Segment Start: The data

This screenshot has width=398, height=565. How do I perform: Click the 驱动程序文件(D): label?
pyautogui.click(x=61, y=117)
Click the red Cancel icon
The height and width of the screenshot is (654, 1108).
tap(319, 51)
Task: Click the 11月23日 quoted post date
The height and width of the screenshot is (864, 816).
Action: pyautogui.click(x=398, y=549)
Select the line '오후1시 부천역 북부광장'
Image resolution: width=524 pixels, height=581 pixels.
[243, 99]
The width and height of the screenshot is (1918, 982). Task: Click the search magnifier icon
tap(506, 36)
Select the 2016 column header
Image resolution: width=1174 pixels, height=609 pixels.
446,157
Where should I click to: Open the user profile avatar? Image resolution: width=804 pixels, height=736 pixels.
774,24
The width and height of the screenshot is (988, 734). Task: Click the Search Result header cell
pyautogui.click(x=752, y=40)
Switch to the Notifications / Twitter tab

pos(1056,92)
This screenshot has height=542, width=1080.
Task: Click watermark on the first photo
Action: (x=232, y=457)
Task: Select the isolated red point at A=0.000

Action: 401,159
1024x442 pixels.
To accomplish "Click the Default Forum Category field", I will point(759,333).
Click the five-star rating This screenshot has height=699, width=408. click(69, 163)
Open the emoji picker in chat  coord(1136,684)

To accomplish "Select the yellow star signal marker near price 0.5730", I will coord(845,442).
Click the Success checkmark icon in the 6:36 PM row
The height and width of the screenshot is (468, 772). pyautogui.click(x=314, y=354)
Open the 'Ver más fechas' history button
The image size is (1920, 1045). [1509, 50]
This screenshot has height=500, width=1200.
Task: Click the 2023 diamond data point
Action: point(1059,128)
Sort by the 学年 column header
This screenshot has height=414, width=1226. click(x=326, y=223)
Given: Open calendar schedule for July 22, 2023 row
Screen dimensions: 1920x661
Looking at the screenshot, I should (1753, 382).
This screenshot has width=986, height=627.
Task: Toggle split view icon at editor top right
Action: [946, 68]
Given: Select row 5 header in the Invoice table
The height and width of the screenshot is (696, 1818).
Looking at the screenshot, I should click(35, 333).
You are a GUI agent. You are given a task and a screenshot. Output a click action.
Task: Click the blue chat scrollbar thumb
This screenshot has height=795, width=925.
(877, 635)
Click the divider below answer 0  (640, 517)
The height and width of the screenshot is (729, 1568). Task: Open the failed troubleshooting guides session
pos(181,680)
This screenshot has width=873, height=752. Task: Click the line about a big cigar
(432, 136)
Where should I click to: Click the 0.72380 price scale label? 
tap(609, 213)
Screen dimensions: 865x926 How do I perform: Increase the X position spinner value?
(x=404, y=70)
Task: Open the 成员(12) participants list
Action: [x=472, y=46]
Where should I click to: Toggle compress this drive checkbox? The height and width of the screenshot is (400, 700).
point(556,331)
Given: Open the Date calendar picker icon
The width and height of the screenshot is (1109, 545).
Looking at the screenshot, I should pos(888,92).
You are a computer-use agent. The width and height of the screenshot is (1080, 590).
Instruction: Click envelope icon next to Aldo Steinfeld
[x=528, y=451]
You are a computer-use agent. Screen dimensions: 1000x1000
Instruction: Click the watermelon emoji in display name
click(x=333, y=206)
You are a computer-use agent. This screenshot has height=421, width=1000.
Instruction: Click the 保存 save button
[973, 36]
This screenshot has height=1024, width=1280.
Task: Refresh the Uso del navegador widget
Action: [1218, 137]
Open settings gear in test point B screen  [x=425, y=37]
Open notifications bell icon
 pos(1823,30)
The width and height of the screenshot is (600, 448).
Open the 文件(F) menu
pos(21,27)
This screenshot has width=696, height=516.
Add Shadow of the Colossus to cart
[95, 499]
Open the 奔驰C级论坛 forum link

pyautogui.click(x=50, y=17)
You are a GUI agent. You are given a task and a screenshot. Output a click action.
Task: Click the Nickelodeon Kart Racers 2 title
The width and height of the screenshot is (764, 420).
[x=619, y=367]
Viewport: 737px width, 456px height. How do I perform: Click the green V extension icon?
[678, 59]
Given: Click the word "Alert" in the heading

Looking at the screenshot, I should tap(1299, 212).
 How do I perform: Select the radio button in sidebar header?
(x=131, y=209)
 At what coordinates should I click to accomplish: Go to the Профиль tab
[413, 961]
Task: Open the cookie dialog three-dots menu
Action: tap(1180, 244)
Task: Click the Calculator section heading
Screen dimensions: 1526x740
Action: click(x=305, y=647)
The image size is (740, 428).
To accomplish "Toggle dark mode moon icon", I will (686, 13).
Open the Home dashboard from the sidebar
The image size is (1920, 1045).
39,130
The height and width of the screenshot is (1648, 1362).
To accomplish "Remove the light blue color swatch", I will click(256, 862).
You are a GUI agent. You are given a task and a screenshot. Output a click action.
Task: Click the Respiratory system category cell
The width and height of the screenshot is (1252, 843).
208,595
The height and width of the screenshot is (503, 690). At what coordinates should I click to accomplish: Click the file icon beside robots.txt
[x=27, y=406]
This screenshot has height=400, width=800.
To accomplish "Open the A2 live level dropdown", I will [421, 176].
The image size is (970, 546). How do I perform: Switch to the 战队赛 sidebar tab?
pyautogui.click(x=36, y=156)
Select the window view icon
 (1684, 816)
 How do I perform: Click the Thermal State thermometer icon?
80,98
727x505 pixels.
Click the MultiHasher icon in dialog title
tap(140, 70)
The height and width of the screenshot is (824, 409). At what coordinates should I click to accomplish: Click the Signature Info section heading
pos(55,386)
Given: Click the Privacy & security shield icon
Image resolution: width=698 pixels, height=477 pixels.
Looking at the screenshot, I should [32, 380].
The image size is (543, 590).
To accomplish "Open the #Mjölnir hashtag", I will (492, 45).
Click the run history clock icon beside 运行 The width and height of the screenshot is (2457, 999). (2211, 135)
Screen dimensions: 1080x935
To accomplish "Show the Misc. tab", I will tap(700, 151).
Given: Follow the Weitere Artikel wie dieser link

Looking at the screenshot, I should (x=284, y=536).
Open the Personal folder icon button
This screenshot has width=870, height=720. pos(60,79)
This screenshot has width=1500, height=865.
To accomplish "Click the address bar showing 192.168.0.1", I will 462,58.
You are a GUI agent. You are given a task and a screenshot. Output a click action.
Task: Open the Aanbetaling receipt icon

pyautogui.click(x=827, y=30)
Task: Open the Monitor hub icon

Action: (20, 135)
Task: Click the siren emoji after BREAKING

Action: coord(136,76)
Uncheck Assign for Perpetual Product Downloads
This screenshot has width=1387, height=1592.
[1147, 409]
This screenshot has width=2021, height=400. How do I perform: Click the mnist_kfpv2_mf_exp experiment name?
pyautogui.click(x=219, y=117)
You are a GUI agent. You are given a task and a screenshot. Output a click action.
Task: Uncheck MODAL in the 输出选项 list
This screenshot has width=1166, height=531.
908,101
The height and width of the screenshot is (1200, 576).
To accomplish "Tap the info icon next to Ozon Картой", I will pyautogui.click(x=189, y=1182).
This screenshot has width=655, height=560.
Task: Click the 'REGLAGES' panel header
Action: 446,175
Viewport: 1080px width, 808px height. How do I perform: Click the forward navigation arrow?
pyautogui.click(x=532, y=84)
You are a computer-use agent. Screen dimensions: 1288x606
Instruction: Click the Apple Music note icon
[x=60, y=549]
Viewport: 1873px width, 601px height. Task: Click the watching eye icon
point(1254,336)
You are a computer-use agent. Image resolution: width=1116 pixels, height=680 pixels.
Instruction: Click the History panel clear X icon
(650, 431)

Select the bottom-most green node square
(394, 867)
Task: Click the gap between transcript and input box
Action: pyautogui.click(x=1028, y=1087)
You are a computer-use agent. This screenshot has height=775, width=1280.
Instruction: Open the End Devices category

Segment End: The data

## Task requirements
In the entries above, find each line that includes the string "calendar" and copy it.

## Worked solution
Given: Open calendar schedule for July 22, 2023 row
Given: Open the Date calendar picker icon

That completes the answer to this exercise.